The Lion and the Lily

Philip, initially known as Dieudonne (God-given), had become king in 1180. Almost immediately he began to reverse the decline the House of Capet had seen under the reign of his father, Louis VII. In 1181 he came into conflict with Philip of Alsace, the Count of Flanders, over territory between Flanders and the Isle de France, and over the next four years managed to check and contain the count's power and military strength, partially thanks to an alliance with the Imperial vassals Henry, Duke of Brabant, and Philip, Archbishop of Cologne. While this conflict was going on, Philip also beat back a Brabancon raid in Orleanais led by Stephen, Count of Sancerre. In 1185 Philip of Alsace surrendered the disputed lands, and from that point on King Philip would have a new epithet - Augustus. Expanding the power of the Capets meant that inevitably, Philip would come into conflict with King Henry, who was Duke of Normandy, father to the Duke of Aquitaine, and father-in-law to the Duchess of Brittany, making him perhaps the most powerful of Philip's vassals. The conflict got its start with the death of the Young King. As he had been married to Philip's older half-sister Margaret, the King of France demanded her dowry back, which the King of England initially refused. They finally came to an understanding in 1186, in which Henry would return Margaret's dowry to Philip, so that he could then marry her to Bela III, King of Hungary. This was, however, the same year in which Geoffrey of Brittany died, and a new dispute erupted between the kings over the wardship of his as-yet unborn son (and the duchy said son stood to inherit), with Henry putting forth his claim as the boy's grandfather, and Philip putting forth his claim as Henry's liege lord and superior. In addition, Philip was becoming increasingly annoyed with the delays in the marriage of his older half-sister (Margaret's younger full sister) Alys, Countess of Vexin, who had been betrothed to Richard in 1169, but even the threat of an interdict from the Pope hadn't been enough to make Henry move the marriage forward.

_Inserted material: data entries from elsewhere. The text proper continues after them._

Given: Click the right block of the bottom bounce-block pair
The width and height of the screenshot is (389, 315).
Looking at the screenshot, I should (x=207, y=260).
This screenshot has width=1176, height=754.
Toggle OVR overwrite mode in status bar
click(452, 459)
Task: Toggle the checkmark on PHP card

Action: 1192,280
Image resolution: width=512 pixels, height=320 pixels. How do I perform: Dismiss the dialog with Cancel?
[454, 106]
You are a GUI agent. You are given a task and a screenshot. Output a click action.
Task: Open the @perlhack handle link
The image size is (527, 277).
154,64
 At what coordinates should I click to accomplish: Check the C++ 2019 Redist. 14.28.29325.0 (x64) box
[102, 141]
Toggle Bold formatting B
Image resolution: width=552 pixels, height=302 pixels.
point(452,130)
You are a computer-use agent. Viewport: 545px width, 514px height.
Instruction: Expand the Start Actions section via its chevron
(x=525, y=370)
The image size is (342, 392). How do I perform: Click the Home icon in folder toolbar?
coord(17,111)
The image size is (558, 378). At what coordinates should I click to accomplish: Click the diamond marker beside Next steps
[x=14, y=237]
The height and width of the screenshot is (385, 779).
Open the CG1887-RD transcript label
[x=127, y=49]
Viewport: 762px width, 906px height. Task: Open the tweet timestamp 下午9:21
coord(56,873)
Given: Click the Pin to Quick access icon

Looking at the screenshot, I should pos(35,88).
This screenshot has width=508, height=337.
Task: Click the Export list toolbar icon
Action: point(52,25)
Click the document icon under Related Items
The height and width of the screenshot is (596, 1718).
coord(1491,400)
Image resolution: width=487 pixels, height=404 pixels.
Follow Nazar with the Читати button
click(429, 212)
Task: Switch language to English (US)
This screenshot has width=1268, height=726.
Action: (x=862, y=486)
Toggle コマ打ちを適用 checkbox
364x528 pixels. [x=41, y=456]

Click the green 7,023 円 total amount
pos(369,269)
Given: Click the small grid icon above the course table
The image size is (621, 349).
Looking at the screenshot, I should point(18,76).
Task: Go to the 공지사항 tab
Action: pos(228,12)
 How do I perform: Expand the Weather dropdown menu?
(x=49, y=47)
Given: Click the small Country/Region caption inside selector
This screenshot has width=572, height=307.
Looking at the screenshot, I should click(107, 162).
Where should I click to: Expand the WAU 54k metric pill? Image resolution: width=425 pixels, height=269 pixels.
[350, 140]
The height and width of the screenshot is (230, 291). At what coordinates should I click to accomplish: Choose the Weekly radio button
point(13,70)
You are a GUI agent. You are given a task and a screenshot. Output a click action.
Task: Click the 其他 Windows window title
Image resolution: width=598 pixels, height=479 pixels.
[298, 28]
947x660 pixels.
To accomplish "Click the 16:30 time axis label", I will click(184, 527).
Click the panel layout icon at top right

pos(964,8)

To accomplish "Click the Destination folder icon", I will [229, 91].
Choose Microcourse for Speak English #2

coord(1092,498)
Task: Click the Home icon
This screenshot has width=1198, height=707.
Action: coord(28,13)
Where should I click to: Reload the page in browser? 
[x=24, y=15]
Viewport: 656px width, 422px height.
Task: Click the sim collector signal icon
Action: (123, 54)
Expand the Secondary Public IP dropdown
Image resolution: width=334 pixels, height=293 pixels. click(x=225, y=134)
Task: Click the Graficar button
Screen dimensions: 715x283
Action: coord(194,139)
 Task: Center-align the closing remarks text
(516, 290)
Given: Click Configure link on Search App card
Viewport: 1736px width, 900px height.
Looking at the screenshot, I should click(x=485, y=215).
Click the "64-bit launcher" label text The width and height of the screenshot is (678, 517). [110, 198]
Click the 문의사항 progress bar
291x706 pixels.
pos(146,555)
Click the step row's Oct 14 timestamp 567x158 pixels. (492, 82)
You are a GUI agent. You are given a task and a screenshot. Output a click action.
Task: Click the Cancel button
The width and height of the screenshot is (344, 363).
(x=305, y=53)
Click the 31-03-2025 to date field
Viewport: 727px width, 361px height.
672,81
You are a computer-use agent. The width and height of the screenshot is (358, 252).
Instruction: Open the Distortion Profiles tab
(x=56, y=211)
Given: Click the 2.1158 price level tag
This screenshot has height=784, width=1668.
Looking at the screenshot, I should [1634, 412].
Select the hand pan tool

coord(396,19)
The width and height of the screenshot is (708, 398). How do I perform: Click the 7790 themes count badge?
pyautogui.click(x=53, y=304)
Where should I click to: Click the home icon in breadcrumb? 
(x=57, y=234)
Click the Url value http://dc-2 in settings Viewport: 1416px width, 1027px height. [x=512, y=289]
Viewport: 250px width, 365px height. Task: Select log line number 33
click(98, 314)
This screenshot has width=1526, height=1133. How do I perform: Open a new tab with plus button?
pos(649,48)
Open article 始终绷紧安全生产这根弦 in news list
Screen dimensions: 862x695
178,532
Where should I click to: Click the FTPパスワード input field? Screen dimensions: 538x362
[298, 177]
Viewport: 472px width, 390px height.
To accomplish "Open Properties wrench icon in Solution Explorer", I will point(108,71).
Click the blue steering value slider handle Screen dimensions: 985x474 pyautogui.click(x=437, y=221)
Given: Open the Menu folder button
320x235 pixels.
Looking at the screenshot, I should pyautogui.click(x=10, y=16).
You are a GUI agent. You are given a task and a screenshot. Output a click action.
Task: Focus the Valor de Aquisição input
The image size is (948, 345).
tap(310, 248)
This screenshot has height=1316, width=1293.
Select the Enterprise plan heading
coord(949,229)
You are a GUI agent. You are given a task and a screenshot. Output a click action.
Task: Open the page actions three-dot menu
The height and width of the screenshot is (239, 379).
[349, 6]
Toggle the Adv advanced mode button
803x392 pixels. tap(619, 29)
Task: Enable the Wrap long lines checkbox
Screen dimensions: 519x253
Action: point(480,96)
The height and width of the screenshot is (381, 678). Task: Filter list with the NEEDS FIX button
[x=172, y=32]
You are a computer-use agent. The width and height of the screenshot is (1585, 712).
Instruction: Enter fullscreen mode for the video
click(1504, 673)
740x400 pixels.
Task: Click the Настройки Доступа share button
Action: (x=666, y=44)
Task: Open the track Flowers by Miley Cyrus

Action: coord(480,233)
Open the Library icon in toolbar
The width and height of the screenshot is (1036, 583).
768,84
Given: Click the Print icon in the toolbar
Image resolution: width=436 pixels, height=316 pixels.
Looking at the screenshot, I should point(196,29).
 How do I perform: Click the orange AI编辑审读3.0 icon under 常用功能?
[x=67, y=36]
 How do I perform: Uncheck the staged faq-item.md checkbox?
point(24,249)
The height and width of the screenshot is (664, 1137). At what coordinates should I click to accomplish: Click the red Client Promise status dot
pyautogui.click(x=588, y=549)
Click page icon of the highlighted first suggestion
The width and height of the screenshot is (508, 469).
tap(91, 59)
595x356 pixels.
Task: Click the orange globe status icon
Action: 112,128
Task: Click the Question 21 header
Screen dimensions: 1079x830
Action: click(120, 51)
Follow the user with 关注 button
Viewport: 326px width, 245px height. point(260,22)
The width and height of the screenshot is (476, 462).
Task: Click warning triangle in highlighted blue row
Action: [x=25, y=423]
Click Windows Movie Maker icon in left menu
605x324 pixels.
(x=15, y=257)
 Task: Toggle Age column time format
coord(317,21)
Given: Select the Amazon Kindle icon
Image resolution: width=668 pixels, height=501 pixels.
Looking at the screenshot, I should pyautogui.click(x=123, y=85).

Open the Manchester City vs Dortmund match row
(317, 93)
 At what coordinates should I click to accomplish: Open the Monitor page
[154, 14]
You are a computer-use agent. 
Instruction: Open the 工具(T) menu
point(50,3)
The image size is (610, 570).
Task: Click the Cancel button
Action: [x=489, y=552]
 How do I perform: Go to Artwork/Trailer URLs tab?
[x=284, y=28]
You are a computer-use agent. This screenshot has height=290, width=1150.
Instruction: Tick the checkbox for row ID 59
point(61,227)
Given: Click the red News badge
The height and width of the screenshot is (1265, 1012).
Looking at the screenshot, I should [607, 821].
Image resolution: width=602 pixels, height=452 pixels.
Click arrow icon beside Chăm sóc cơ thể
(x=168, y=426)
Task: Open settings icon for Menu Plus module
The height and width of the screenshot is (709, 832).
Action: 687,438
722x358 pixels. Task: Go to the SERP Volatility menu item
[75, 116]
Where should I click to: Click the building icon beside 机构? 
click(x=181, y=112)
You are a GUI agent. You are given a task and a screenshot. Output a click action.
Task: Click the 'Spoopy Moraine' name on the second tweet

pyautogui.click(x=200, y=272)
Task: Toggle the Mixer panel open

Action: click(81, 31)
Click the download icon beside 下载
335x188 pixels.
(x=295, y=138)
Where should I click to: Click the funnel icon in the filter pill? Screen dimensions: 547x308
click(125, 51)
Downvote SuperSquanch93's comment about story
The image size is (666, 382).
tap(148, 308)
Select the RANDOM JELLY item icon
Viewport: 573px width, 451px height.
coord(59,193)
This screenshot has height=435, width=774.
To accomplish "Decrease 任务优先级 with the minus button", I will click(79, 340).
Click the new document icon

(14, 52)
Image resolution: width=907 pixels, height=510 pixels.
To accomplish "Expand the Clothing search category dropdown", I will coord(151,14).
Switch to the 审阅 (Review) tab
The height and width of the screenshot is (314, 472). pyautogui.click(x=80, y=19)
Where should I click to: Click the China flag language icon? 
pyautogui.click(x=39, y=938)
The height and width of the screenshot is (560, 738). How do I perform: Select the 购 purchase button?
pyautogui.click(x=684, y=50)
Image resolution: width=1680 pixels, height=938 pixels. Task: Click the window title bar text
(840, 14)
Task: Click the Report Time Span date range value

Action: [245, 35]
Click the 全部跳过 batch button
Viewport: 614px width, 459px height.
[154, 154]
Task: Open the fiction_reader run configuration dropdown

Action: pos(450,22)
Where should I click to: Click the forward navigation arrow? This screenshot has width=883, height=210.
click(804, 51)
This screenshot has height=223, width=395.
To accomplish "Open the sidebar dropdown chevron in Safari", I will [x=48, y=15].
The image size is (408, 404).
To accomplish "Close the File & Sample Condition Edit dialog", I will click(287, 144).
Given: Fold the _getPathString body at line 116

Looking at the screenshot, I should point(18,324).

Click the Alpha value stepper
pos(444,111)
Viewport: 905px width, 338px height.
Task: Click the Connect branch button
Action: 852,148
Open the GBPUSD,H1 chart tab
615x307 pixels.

Seeing the divisions in the House of Anjou, Philip skillfully exploited them, gaining Richard's willing submission as a vassal and then working with the Duke of Aquitaine against his father. When it became clear that Richard and Philip had the advantage, John shocked his father by declaring for Richard. A broken Henry thus agreed to named Richard his heir, then died in 1189, allowing his son to become King Richard of England.

The Eagle and the Lion (of Saxony)

While England and France were seeing new kings come to power, Germany was nearing the end of its monarch's distinguished reign, although none knew it at the time. Frederick, Holy Roman Emperor, King of Germany, Italy, and Burgundy, had spent almost four decades trying to restore his title to the power it had seen under Otto the Great. In this he had seen mixed success. Although he commanded Germany and Burgundy with some degree of authority and wielded enough power to negotiate a settlement to a succession dispute over the Kingdom of Denmark, his rule had to contend with the powerful Welf family, personified by Henry the Lion, Duke of Saxony and Bavaria. Despite Welf power, Frederick, through marriage and patronage, managed to increase his authority from his hereditary lands of Franconia and Swabia into Burgundy, Austria, and the Rhineland. It was in Italy, where Frederick was known as Barbarossa for his red beard, that Frederick had the most difficulty. Initially an ally of the Papacy against the increasingly powerful Norman Kingdom of Sicily, circumstances resulted in Frederick having a falling out with Pope Adrian IV, which led to Adrian reconciling with William I of Sicily and granting the Norman monarch lands that Frederick viewed as his. Under Adrian's successor, Alexander III, and the Papal-Norman alliance solidified in a complete reversal from earlier years, with the Normans now serving as the Pope's champions against the dangerous Germans rather than the obverse. Frederick's attempts to fund new expeditions against Sicily led to him taxing the northern cities of the Po valley, and they in turn formed the Papal-backed Lombard League against him, dealing Frederick a decisive defeat at the Battle of Legnano.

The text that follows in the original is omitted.